Gage took several backward steps, her eyes still seeking me.
Glass shattered. The unmistakable sound was followed by the tinkle of shards striking the floor.
Gage and I both whirled toward the bank of windows. The only light came from the flashlight that had rolled across the room and lodged against a sofa. The low beam illuminated drapes billowing inward. Pieces of glass glittered on the floor.
My nose wrinkled at the rank stench of gasoline.
A gloved hand gripped a portion of drape, yanked. A grill lighter flared, igniting cloth wadded at the end of a stick. The stick with its fireball end sailed through the broken window and landed on the desk.

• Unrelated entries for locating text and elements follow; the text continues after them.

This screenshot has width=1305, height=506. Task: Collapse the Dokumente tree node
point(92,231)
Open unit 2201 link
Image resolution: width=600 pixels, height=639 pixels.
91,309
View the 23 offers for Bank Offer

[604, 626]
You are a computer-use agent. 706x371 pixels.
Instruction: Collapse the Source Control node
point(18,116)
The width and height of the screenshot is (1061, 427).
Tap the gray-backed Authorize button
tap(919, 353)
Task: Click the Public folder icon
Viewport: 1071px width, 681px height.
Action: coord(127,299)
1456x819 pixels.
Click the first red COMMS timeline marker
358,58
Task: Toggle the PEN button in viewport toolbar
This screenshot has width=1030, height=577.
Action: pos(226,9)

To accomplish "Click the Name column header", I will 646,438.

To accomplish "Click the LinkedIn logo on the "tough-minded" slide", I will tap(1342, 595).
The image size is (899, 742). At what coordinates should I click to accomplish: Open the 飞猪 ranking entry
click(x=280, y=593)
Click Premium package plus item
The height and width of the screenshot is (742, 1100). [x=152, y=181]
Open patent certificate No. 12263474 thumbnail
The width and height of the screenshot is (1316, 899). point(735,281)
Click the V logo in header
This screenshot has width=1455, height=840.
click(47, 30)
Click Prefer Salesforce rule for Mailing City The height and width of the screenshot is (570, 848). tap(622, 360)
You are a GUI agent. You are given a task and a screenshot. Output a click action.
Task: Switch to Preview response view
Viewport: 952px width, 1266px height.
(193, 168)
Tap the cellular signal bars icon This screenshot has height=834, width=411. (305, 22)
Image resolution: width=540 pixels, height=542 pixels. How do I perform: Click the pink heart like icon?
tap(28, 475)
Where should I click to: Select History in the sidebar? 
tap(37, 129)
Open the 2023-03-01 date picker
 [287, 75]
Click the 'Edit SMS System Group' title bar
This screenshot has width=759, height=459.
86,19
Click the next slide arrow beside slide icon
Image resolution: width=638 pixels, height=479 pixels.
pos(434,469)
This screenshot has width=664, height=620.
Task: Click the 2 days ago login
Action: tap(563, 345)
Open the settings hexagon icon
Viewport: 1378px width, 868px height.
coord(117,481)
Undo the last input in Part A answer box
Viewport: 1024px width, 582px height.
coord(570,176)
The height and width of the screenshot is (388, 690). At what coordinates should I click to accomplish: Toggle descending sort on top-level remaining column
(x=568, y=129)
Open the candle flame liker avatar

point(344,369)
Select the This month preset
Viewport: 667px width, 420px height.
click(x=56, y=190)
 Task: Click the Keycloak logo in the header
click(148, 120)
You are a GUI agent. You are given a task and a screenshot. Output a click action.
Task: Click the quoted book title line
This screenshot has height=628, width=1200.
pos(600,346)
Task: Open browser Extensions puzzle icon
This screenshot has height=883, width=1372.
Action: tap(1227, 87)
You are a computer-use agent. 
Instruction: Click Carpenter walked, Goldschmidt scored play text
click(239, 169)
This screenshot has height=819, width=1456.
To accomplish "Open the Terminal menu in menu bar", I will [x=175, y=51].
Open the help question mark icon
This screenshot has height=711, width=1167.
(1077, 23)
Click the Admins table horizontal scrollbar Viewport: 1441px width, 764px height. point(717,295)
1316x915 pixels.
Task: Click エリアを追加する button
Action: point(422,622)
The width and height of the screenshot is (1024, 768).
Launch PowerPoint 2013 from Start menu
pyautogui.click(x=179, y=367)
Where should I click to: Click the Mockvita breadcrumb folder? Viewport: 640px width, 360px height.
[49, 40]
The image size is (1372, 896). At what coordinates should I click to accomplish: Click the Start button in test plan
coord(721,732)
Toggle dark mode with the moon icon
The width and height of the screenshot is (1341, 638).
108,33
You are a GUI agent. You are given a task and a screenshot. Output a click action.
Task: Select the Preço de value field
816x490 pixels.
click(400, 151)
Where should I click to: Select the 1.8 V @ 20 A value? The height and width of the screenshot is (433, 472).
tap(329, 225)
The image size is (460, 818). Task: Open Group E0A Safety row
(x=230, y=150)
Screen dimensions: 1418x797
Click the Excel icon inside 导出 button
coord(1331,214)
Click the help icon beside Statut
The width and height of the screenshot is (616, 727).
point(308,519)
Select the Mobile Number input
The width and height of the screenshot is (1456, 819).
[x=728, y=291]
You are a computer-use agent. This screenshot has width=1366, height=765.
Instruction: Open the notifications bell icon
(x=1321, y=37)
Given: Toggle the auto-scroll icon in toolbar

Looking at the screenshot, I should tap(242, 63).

The near drape blazed. Fire erupted on the rug, a sofa, a chair. Black smoke eddied in a current of air from the smashed window. In an instant, suffocating smoke was too thick for vision. Or breath.
Smoke rises. I dropped to the floor. I crawled on my knees, one hand out in front, seeking, searching. Flames seemed everywhere. Smoke stung my eyes. Despite the crackle of the fire, I heard labored breathing quite near. My hand touched a sneaker. I gripped an ankle, shouted. ‘Get down. Crawl. This way.’ I tugged and she dropped to the floor.
I released her ankle, found an elbow. I took a firm grip as I tried to recall the layout of the office. The desk faced a wall of bookcases with windows to the left, the door to the right. The door was our goal. Beyond the door was air and life.
I struggled to breathe. Gage coughed and coughed and coughed again. I pulled her elbow and steered us away from the windows. A foot. Another. Another. My right hand kept sweeping ahead of us and then I touched the wall. ‘We’re almost there.’ I was gasping. I didn’t know if she heard. ‘Keep moving.’
It seemed forever in the foul smoke and growing heat from the flames until I touched the surface of the door to the outer office. I struggled to my feet, pulling Gage up. My shaking hand closed on a knob. I turned the knob, pulled. The door swung in. Blessed air soothed my nose and throat. Gage shook free of my grip, hurried forward. I heard her stumbling steps ahead of me. She was on her way to the outer door that opened into the hall.
Sirens shrilled. A whoosh. Pellets of cold water doused me as water spewed from automatic sprinklers. More cool air as Gage opened the hall door. In the light from the flames, I saw her slight figure in the open doorway. She half turned, called out in a shaky voice, ‘Whoever you are, are you all right? Where are you?’
‘I’m fine. Thank you.’ I admired her willingness to brave the flames if necessary, to help her rescuer.
‘I don’t see you.’ There were tears in her voice. Was her rescuer in that blazing room?
I spoke firmly. ‘Leave now. No one will know you were here.’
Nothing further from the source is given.